= EXERCISE =
Copy the result of filtering the entries below for lines that include the string "Hannover".

= DATA =

[Start of section]

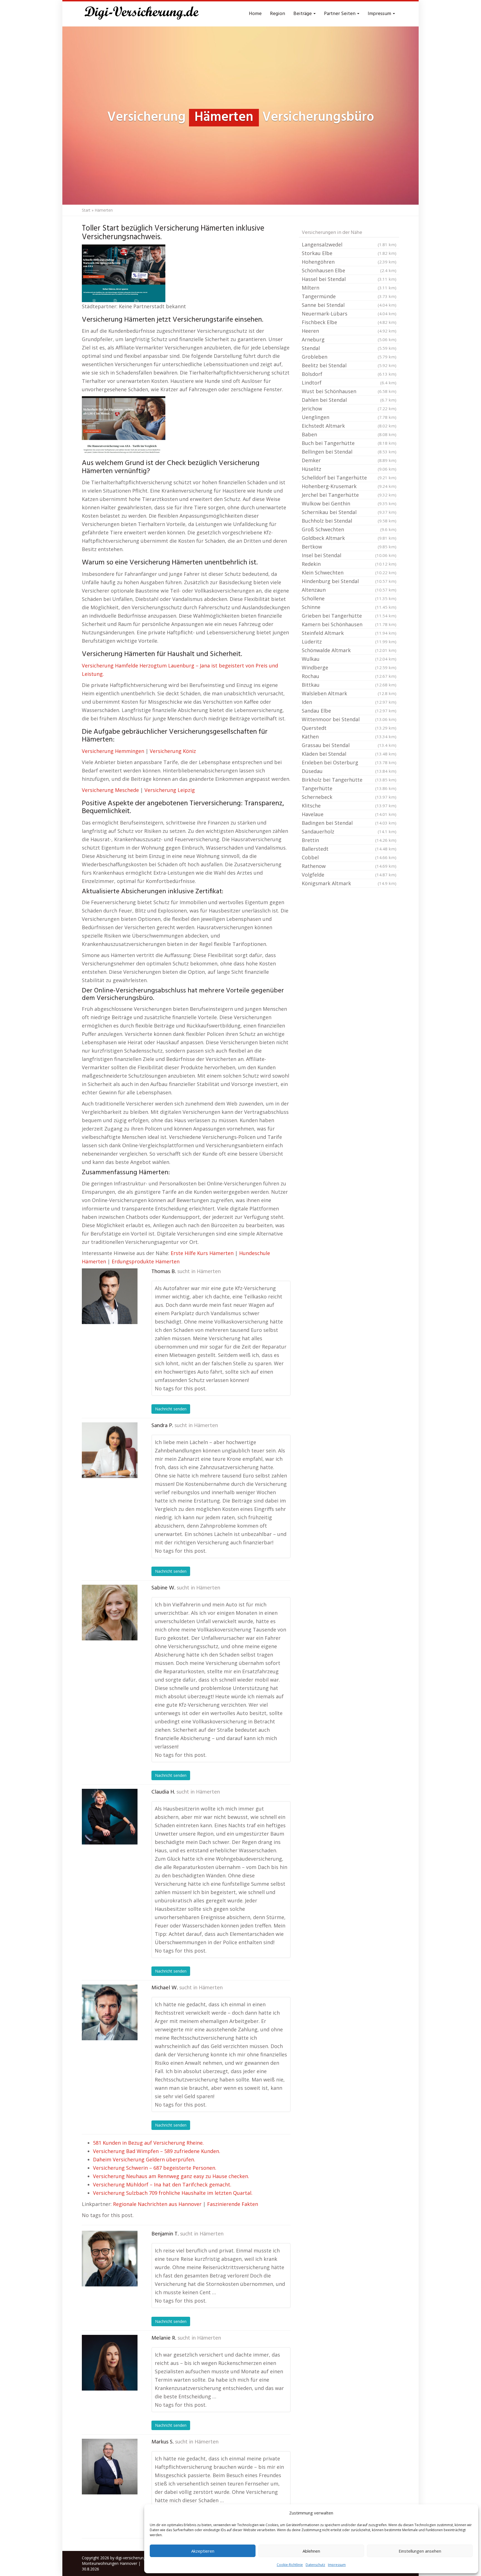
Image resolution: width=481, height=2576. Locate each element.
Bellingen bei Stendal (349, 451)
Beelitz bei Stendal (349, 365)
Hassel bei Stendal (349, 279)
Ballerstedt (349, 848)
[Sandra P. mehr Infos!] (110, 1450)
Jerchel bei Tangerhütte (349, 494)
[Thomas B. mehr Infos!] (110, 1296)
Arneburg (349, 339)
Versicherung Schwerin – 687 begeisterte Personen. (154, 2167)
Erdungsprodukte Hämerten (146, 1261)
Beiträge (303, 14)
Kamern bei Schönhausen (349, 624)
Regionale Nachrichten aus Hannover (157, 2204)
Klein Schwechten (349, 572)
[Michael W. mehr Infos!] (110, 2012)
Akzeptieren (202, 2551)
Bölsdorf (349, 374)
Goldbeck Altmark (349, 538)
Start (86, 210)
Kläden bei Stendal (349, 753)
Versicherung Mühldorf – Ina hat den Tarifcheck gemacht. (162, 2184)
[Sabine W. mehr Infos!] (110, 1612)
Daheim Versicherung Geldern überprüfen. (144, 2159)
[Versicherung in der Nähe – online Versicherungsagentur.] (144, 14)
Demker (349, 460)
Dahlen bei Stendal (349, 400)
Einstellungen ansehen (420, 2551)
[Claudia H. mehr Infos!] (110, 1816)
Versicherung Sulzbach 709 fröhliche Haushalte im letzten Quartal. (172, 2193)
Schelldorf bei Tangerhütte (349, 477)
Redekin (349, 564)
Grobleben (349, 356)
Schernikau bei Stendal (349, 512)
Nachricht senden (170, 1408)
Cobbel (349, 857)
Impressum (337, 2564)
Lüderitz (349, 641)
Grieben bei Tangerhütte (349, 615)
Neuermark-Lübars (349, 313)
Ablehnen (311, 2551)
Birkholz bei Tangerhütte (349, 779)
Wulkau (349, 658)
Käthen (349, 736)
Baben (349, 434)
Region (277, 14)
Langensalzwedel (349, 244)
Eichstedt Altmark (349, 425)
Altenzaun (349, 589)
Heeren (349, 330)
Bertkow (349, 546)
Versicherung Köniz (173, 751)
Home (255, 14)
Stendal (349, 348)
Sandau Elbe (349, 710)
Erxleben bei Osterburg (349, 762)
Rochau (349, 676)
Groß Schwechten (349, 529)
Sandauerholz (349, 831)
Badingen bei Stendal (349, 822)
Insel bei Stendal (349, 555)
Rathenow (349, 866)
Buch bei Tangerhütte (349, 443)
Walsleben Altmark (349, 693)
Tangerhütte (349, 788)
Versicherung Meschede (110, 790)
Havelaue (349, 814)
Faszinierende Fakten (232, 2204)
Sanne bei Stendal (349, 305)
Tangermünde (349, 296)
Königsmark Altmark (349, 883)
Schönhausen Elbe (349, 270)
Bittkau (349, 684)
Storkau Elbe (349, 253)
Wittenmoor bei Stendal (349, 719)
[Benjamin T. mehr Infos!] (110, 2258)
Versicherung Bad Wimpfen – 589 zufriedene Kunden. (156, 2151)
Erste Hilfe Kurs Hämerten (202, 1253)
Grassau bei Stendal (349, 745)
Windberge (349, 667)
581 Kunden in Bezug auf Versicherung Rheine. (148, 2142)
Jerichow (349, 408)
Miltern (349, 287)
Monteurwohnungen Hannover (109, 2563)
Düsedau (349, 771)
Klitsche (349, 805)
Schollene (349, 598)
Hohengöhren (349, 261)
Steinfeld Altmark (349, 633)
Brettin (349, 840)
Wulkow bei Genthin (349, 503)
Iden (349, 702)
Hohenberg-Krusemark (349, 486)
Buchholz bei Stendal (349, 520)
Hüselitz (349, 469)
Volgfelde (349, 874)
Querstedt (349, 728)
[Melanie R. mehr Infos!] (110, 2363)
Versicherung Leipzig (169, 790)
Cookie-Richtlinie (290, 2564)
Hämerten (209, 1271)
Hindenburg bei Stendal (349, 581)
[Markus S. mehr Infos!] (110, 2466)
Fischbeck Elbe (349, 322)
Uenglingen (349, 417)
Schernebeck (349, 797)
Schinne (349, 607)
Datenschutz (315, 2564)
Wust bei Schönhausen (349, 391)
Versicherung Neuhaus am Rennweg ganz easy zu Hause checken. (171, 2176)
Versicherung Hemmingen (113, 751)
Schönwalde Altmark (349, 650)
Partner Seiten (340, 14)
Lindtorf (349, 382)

[End of section]
[Start of section]

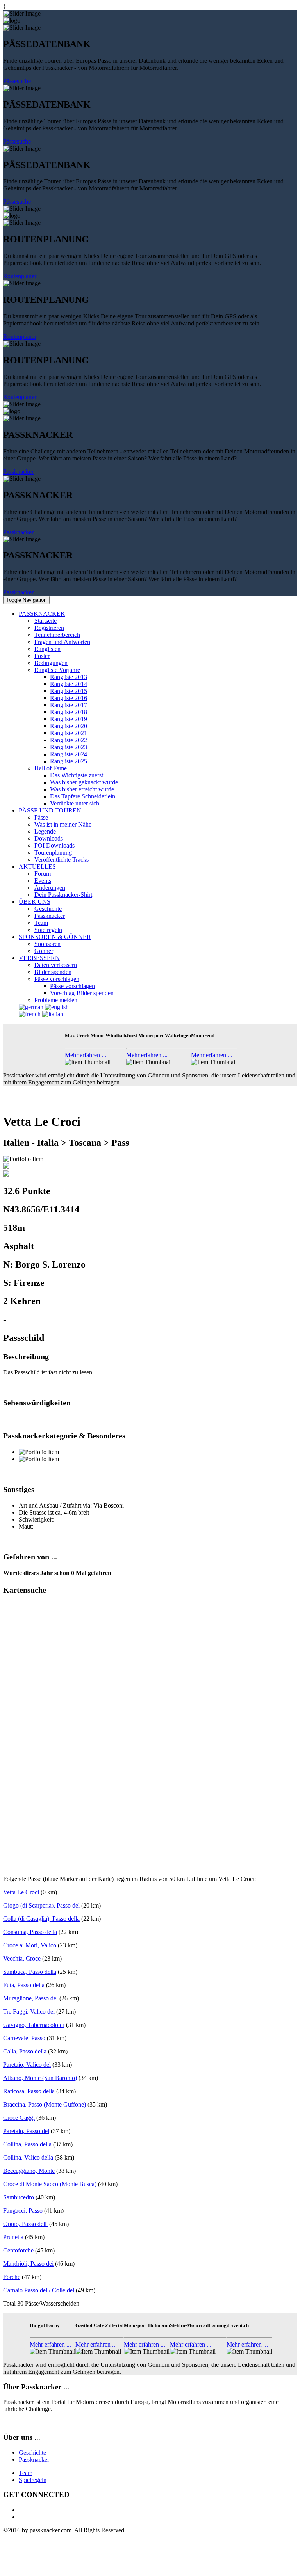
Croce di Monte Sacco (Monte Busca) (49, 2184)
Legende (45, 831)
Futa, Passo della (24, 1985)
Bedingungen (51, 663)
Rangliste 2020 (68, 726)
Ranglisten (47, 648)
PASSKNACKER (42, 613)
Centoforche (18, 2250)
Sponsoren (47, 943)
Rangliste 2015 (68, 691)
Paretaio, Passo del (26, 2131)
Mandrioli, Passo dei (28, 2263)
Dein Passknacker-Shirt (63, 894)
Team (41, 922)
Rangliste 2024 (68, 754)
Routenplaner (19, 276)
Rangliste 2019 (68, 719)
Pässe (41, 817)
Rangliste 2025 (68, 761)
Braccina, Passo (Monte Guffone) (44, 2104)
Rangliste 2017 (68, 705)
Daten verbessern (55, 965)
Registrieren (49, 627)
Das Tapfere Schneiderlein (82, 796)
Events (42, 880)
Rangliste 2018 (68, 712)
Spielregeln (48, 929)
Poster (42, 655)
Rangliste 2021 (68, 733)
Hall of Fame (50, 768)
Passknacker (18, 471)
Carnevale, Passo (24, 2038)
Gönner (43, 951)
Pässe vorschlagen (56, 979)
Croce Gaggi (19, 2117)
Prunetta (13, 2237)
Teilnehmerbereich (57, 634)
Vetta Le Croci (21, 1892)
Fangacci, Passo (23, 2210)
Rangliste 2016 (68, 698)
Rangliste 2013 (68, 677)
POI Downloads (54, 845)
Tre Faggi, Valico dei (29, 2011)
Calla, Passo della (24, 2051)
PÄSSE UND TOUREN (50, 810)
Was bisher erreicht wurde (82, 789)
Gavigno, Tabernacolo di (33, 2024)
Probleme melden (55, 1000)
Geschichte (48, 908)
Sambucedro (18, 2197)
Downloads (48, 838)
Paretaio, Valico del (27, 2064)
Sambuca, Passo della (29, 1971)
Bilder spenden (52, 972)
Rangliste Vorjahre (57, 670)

[End of section]

= COMPLETED EXERCISE =
Regionale Nachrichten aus Hannover (157, 2204)
Monteurwohnungen Hannover (109, 2563)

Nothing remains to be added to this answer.